Gli atti contro cui è stato proposto il ricorso per annullamento proibiscono a soggetti ed entità unionali di esportare in Venezuela i) armi, beni e tecnologie elencati nell’elenco comune delle attrezzature militari dell’Unione europea, ii) attrezzature utilizzabili a fini di repressione interna e iii) apparecchiature, tecnologie o software utilizzabili per controlli o intercettazioni sulle comunicazioni via internet o telefoniche. Allo stesso tempo, gli stessi permettono di adottare misure di congelamento di fondi e risorse economiche nei confronti di individui ed entità venezuelani.

Il Venezuela asseriva, a sostegno del ricorso per annullamento, i) la violazione del suo diritto ad essere auditi dal Consiglio dell’UE nella procedura che ha portato all’adozione degli atti impugnati, ii) difetti di motivazione nell’adozione di tali atti, iii) errore manifesto e inesattezze materiali nella valutazione, da parte del Consiglio, della situazione politica interna al Venezuela e iv) violazioni del diritto internazionale, nella misura in cui le sanzioni adottate dal Consiglio rappresentano contromisure illegittime che violano l’obbligo di non interferenza negli affari interni di uno Stato.
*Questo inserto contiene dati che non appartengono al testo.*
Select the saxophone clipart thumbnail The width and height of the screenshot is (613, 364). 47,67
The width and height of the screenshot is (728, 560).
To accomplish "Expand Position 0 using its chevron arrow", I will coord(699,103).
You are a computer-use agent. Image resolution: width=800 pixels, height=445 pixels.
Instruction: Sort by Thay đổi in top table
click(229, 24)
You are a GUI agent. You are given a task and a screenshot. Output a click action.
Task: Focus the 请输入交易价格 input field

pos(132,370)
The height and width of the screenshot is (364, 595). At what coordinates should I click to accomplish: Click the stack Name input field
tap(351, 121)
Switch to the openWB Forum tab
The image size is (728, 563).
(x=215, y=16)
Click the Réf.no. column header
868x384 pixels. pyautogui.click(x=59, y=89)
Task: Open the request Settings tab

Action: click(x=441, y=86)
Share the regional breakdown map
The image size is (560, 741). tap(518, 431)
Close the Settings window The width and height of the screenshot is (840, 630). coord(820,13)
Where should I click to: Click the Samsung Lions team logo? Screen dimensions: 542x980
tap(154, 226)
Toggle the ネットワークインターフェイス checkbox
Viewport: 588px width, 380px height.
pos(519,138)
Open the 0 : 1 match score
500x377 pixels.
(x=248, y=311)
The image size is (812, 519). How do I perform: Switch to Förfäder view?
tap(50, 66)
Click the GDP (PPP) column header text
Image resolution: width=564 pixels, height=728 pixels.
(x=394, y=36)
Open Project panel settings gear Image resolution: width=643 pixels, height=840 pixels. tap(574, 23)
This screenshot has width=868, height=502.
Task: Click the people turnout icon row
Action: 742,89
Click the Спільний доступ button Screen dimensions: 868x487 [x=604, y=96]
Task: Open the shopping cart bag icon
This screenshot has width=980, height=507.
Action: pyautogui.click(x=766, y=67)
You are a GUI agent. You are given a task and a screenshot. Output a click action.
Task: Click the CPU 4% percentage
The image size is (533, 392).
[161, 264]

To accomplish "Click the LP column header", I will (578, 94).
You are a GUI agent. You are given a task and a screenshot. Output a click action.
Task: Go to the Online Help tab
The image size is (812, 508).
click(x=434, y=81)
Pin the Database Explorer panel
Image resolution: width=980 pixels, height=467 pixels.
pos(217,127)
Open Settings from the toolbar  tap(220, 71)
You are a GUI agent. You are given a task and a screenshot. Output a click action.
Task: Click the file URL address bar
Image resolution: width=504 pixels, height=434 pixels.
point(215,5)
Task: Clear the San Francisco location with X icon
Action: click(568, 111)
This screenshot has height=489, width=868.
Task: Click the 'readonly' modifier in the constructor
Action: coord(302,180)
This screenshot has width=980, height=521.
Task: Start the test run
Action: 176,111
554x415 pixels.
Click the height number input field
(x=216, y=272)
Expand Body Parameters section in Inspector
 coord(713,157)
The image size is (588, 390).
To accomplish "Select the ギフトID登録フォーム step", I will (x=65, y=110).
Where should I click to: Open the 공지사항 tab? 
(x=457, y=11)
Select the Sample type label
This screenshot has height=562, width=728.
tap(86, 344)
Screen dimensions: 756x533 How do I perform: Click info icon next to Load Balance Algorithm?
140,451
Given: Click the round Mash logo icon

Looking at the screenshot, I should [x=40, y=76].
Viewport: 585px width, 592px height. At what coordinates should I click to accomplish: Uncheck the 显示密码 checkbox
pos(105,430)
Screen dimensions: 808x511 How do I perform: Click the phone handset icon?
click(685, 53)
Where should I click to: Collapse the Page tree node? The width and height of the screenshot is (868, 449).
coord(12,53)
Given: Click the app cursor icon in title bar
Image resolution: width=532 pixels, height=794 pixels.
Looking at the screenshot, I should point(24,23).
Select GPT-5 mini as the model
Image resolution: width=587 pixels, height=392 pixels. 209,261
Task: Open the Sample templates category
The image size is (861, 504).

Con riferimento alla prima questione, la Corte Generale ha negato l’esistenza del diritto – rivendicato dal Venezuela – ad essere audito dal Consiglio nel corso della procedura che ha poi portato all’adozione delle misure restrittive. La Corte Generale, infatti, ha affermato che il diritto di audizione all’interno di un procedimento amministrativo non è applicabile alle procedure previste dall’Articolo 29 del Trattato sull’unione europea (“TUE”) e dall’Articolo 215 del TFUE, e che gli atti impugnati dal Venezuela costituiscono atti a portata generale che riflettono decisioni di politica internazionale dell’UE. Pertanto, garantire il diritto di audizione ad un Paese terzo prima di adottare un regolamento che si riferisce a tali decisioni equivarrebbe, secondo la Corte Generale, ad obbligare il Consiglio a condurre discussioni simili a negoziati internazionali con quel Paese, dunque eliminando il risultato che ci si propone di raggiungere con l’adozione di misure restrittive, ossia esercitare pressioni nei confronti di uno Stato affinché esso alteri il suo comportamento e le sue decisioni.

Con riferimento alla seconda e alla terza questione, la Corte Generale ha riconosciuto che il Consiglio ha motivato ampiamente e in modo soddisfacente le sanzioni decise nei confronti del Venezuela, e che i fatti sulla base dei quali sono state adottate tali misure restrittive erano solidi e ben circostanziati. Secondo la Corte, quindi, il Venezuela non è riuscito a dimostrare il contrario; pertanto, entrambi i motivi di ricorso sono stati rigettati.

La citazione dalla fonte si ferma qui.